Let's see how this does on the test set.

In [None]:
train_error = np.mean(y != clf.predict(X))
test_error = np.mean(y_test != clf.predict(X_test))
print("train/test error (for optimal k): %g/%g" % (train_error, test_error))

## Classification on real datasets: MNIST

Finally, let us work with a real dataset! If you have already studied a bit of machine learning and statistics, you are probably familiar with the MNIST dataset of handwritten digits. It is one of the most famous datasets used for benchmarking clustering and classification algorithms.

It is also included in scikit-learn. Let's see how to get it.

In [None]:
from sklearn.datasets import fetch_mldata
mnist = fetch_mldata('MNIST original', data_home = ".")

Let's take a look at the data to see how it looks like.

In [None]:
X = mnist.data
y = mnist.target
print(X.shape)
print(y.shape)

n_samples, n_features = np.shape(X)

# Plot a sample
plt.imshow(X[20000, :].reshape((int(np.sqrt(n_features)), -1)), cmap="gray")
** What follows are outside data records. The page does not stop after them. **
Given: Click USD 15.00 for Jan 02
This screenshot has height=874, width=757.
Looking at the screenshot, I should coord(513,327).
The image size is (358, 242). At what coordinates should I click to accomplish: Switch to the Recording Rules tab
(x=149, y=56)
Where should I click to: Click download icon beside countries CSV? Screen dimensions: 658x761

# Partition set into train/test
samples = np.random.randint(60000, size = 1000)
X_train, y_train = X[samples, :], y[samples]
X_test, y_test = X[60000:, :], y[60000:]

In [None]:
clf = neighbors.KNeighborsClassifier(n_neighbors=5)
clf.fit(X_train, y_train)

train_error = 1. - clf.score(X_train, y_train)
test_error = 1. - clf.score(X_test, y_test)
print("train/test error: %g/%g" % (train_error, test_error))
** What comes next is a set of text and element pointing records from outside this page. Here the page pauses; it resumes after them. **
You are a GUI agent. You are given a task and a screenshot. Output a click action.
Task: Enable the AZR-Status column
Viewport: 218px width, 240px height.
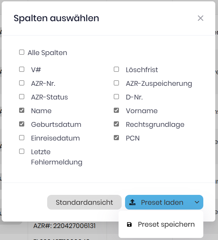(22, 97)
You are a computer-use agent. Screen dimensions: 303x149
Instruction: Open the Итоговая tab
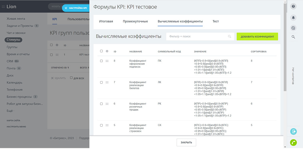click(106, 21)
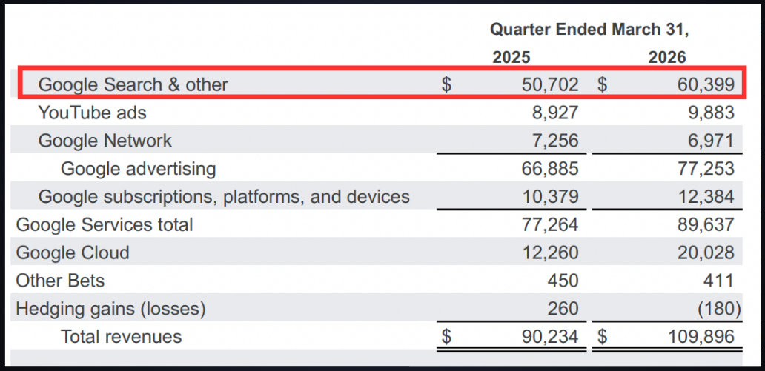Viewport: 765px width, 371px height.
Task: Click the Google Services total label
Action: [x=105, y=224]
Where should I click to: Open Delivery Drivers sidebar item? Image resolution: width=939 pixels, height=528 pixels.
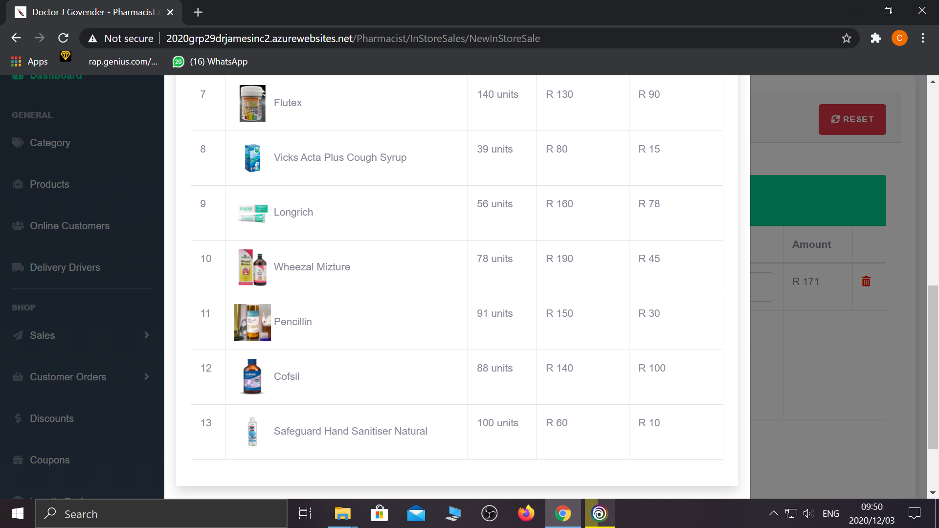point(65,267)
This is good but not so much... It's quite slow, to start with. 

Let us look at the misclassified samples.

In [None]:
errors = np.where(y_train != clf.predict(X_train))[0]
print(errors)

fig, axs = plt.subplots(2, 2)
axs[0, 0].imshow(X_train[errors[0], :].reshape((int(np.sqrt(n_features)), -1)), cmap="gray")
axs[0, 0].set_title("predicted label: %d" % (clf.predict(X_train[errors[0], :].reshape(1, -1))))
axs[0, 1].imshow(X_train[errors[1], :].reshape((int(np.sqrt(n_features)), -1)), cmap="gray")
axs[0, 1].set_title("predicted label: %d" % (clf.predict(X_train[errors[1], :].reshape(1, -1))))
axs[1, 0].imshow(X_train[errors[2], :].reshape((int(np.sqrt(n_features)), -1)), cmap="gray")
axs[1, 0].set_title("predicted label: %d" % (clf.predict(X_train[errors[2], :].reshape(1, -1))))
axs[1, 1].imshow(X_train[errors[3], :].reshape((int(np.sqrt(n_features)), -1)), cmap="gray")
axs[1, 1].set_title("predicted label: %d" % (clf.predict(X_train[errors[3], :].reshape(1, -1))))

Before we ran $k$-NN on only two dimensions; now our vectors are much larger, they actually have 784 dimensions. It is expected that local methods such as $k$-NN don't work as well once we have gone to large dimensions. Why is that?

Tip: note that the amount of samples needed to cover a certain fraction of the space grows exponentially with the dimension!